En la mayoría de los casos, la infección es asintomática. En el caso de que aparezcan, podemos encontrarnos con que tienen un periodo ventana que oscila entre un mes y 8 meses tras la práctica sexual, de tal forma que pueden los condilomas (verrugas) en los genitales, ano, boca o garganta, con aspecto de coliflor o también aplanadas.

                                               TRANSMISIÓN       

El VPH se transmite principalmente a través del contacto sexual, ya sea vaginal, anal u oral. También puede transmitirse por contacto directo con la piel infectada o a través de las manos si han estado en contacto con los genitales.
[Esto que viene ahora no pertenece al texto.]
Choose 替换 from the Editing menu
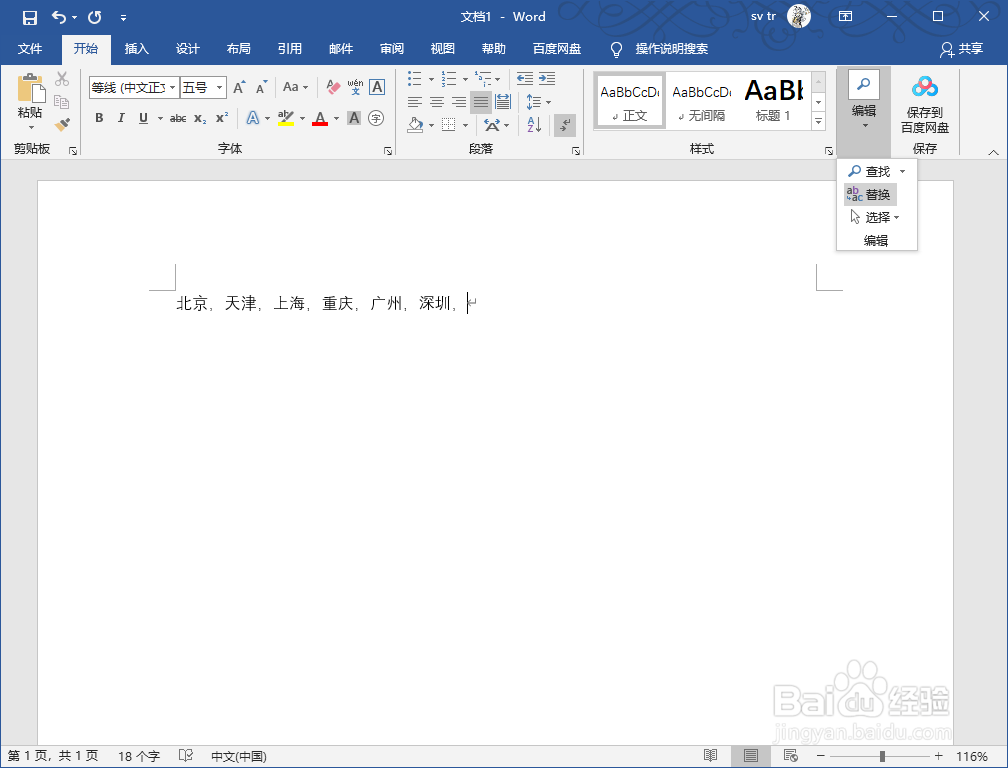The width and height of the screenshot is (1008, 768). pyautogui.click(x=878, y=194)
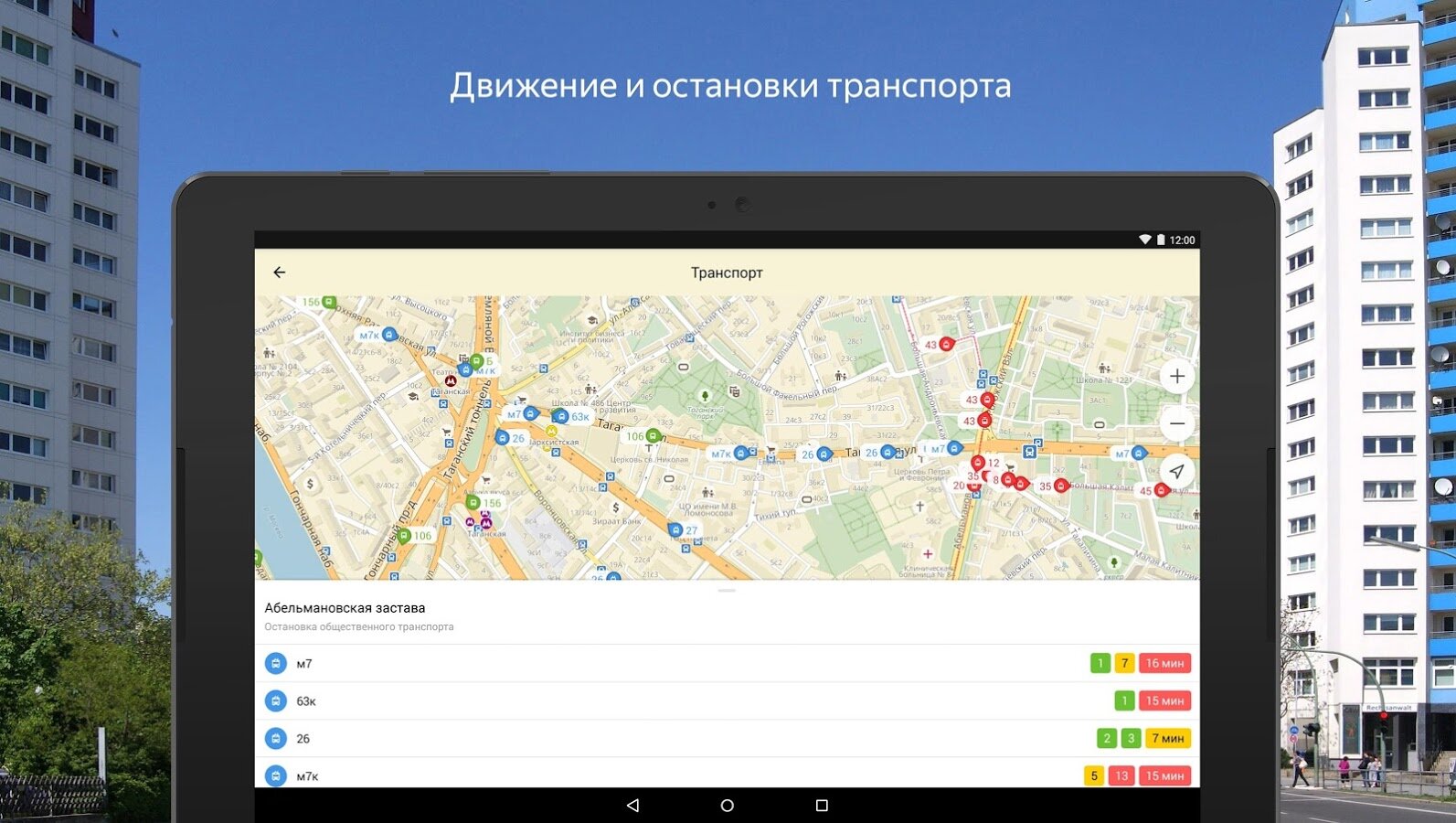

A diferencia de otros virus, el VPH no se transmite de forma hereditaria ni a través de factores de riesgo que no estén vinculados con la actividad sexual.

DIAGNÓSTICO Y TRATAMIENTO

El diagnóstico del VPH se realiza principalmente a través de pruebas de detección en mujeres, como la citología cervical (Papanicolaou) y pruebas específicas para detectar el ADN del virus. Estas pruebas permiten identificar cambios celulares anormales en el cuello uterino que podrían indicar una infección por VPH. No existen pruebas rutinarias para detectar el VPH en hombres o en otras áreas del cuerpo.

No existe un tratamiento específico para eliminar el VPH; sin embargo, las manifestaciones clínicas del virus, como verrugas genitales o lesiones precancerosas, pueden tratarse con procedimientos médicos. La vigilancia regular mediante pruebas de detección es crucial para prevenir la progresión a cáncer.

PREVENCIÓN

La vacunación es la estrategia más efectiva para prevenir la infección por los tipos más peligrosos de VPH. Las vacunas disponibles protegen contra los tipos de VPH que causan la mayoría de los cánceres relacionados con el virus. Se recomienda vacunar a durante la adolescencia a personas entre los 9 y 14 años.

Además, el uso consistente de preservativos puede reducir el riesgo de transmisión del VPH, aunque no ofrece una protección completa debido a que el virus puede infectar áreas no cubiertas por el preservativo.

En Canarias, las personas <26 años pueden acceder a esta vacunación, Se mantiene la vacunación frente a VPH para los hombres que tienen sexo con hombres (HSH) o personas que se encuentren en una situación de vulnerabilidad en sus relaciones sexuales.

¿QUÉ OCURRE TRAS LA INFECCIÓN POR VPH?

La mayoría de las personas que se infectan con el virus del papiloma humano (VPH) logran eliminarlo gracias a las defensas naturales del cuerpo. Existen diversos factores que pueden acelerar la progresión hacia el cáncer y uno de los más significativos, identificado en el cáncer de cérvix, es el tabaquismo.

El VPH es la causa principal del cáncer de cuello de útero (en el 100% de los casos), así como del cáncer anal en general (88%) y del cáncer anal en HSH (98%). Es importante destacar que, aunque la relación entre el VPH y el cáncer es innegable, no es motivo de alarma excesiva, ya que la infección por VPH es común en la población general, aunque el cáncer asociado a esta infección es poco frecuente.

Los estudios disponibles indican que la prevalencia de la infección por VPH en HSH (hombres que tienen sexo con hombres) alcanza el 60% y 78% en personas VIH negativas y VIH positivas, respectivamente, llegando al 100% en personas que han tenido múltiples parejas sexuales a lo largo de su vida.

El VPH representa un problema global de salud sexual, ya que ocasionalmente puede llevar al desarrollo de tumores malignos, especialmente en HSH con VIH, pero también en mujeres y hombres no HSH con VIH. Por tanto, es crucial establecer estrategias de cribado para el diagnóstico y seguimiento en estas personas, con el objetivo de prevenir el cáncer de ano.

Para el cáncer de cuello de útero, ya se han implementado estrategias de cribado como medidas de salud pública, lo que ha llevado a una reducción significativa en su incidencia. En cuanto al cáncer de garganta, aunque un pequeño porcentaje se relaciona con el VPH, sabemos que el principal factor de riesgo es el tabaquismo. Por lo tanto, es fundamental centrar nuestros esfuerzos en evitar este hábito para prevenir este tipo de cáncer.